**WHAT THIS TASK INVOLVES:**
Scan the records for "pixels" and copy each line that contains it.

[Dataset entries]
────────────────────
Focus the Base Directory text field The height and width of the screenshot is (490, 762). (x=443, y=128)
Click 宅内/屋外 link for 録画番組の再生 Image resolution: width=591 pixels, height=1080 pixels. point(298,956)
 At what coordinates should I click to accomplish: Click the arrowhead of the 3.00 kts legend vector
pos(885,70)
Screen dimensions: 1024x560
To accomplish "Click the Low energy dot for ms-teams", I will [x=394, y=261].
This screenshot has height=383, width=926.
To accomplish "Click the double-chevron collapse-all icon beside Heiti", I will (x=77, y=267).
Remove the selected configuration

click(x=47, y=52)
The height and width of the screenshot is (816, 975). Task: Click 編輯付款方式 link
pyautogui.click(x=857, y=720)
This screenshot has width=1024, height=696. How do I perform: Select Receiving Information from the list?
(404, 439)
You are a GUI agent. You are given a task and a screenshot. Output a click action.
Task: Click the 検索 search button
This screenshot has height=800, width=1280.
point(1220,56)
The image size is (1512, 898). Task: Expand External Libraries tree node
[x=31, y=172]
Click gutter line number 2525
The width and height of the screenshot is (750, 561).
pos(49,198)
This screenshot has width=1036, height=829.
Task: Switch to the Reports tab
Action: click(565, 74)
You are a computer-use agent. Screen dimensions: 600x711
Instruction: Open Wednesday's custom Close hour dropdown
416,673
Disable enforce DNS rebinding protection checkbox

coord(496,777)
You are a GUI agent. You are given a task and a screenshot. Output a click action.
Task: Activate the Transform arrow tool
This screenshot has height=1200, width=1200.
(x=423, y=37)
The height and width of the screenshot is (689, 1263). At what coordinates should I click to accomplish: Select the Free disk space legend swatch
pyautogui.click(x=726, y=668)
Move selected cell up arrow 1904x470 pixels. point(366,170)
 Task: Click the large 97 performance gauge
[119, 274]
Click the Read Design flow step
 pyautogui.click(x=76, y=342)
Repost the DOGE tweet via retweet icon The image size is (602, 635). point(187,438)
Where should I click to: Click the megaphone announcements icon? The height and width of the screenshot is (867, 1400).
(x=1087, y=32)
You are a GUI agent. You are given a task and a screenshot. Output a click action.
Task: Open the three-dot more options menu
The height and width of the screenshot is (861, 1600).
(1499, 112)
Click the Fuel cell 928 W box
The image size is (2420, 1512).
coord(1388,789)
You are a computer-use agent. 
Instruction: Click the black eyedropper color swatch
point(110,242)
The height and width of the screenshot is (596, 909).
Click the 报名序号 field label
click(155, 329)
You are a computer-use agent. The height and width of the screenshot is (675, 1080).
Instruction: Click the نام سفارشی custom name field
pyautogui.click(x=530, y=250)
────────────────────
**ANSWER TO THIS EXERCISE:**
Click 宅内/屋外 link for 録画番組の再生 Image resolution: width=591 pixels, height=1080 pixels. point(298,956)
Move selected cell up arrow 1904x470 pixels. point(366,170)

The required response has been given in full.